Another perspective is that the development of effective treatments must be tested in various contexts and countries as it could benefit persons across the world. Therefore, it is important to continue building international collaboration between the various regions in the world. For example, scholars from the global north should deem it necessary to evaluate the effectiveness of western developed ESTs in LMICs as this will enable the enhancement of global mental health.
8. Conclusion
Given the prevalence of trauma exposure and PTSD in LMICs, trauma therapies such as PE need to be explored by all relevant stakeholders. Academic training departments, mental health professionals and mental healthcare facilities need to actively engage in exploring and implementing effective psychological treatments.

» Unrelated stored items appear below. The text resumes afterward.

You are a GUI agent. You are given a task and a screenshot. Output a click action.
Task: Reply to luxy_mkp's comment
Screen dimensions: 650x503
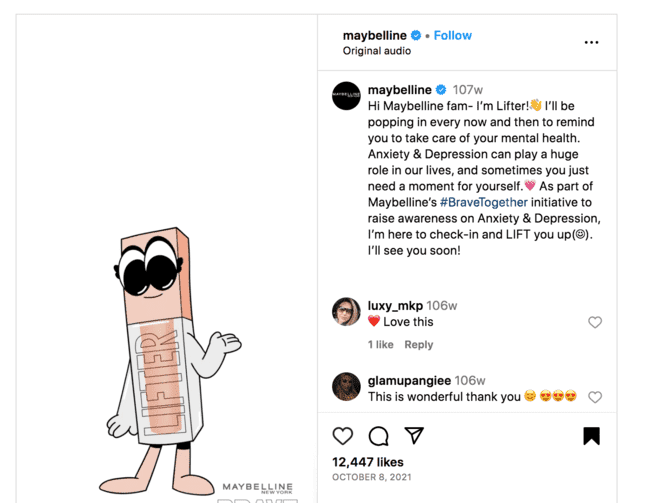(x=418, y=344)
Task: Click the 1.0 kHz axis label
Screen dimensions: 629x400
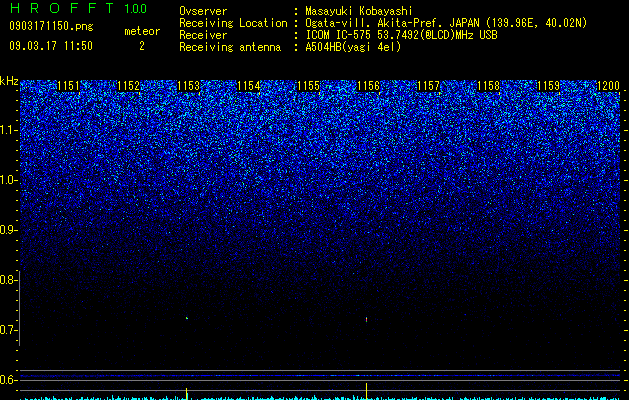Action: 8,180
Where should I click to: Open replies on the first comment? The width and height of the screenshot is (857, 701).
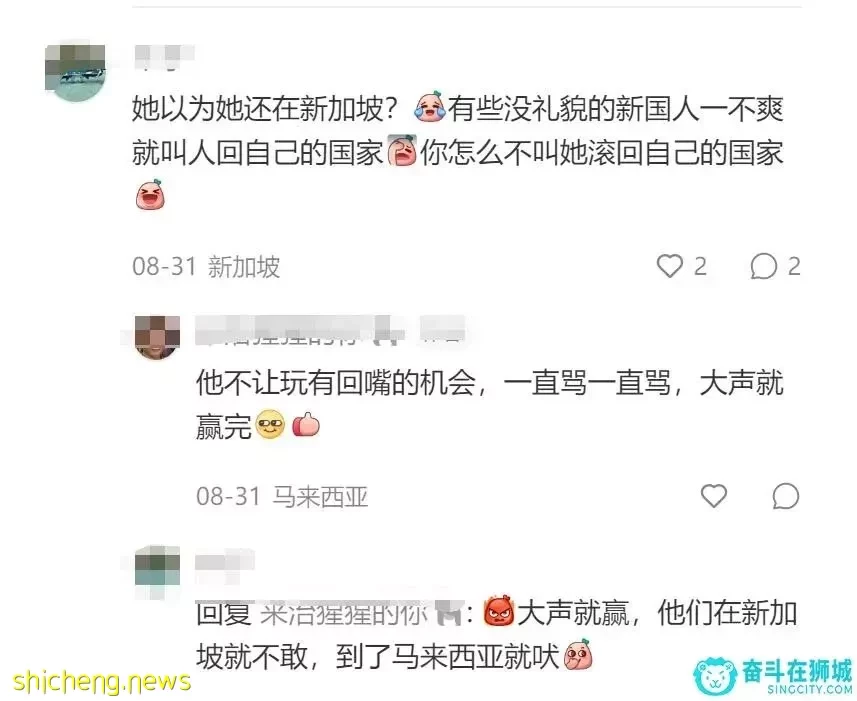[x=764, y=267]
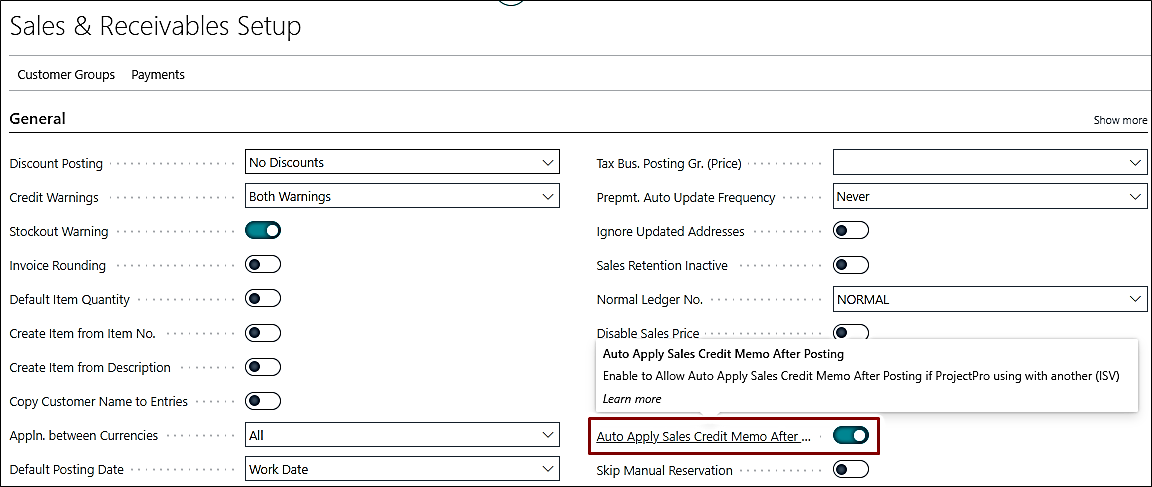Open the Discount Posting dropdown
The width and height of the screenshot is (1152, 487).
pyautogui.click(x=402, y=163)
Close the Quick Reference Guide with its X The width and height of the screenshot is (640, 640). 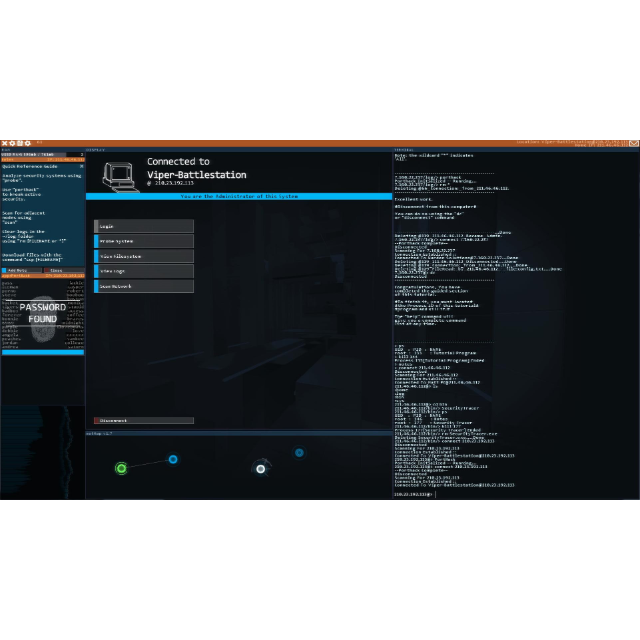click(81, 166)
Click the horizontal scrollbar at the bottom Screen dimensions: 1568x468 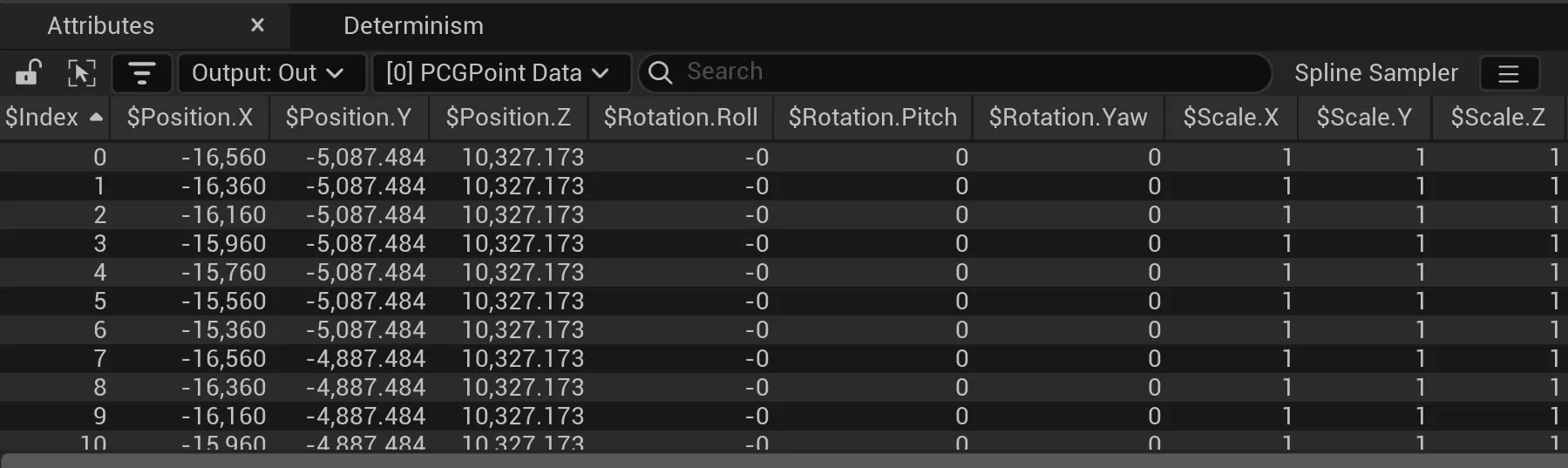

Furthermore, government agencies and research institutions need to support intervention research that would evaluate the implementation of ESTs.
As illustrated by the above review, the implementation of PE for PTSD is a necessary consideration given the prevalence of trauma and limited use of ESTs for PTSD in LMICs. Yet this recommendation is made in consideration of the contextual and systemic challenges of treating traumatic stress in resource-constrained contexts. Therefore, the use of ESTs such as PE should be part of a collective approach to treating to traumatic stress in LMICs.
Disclosure statement
No potential conflict of interest was reported by the authors.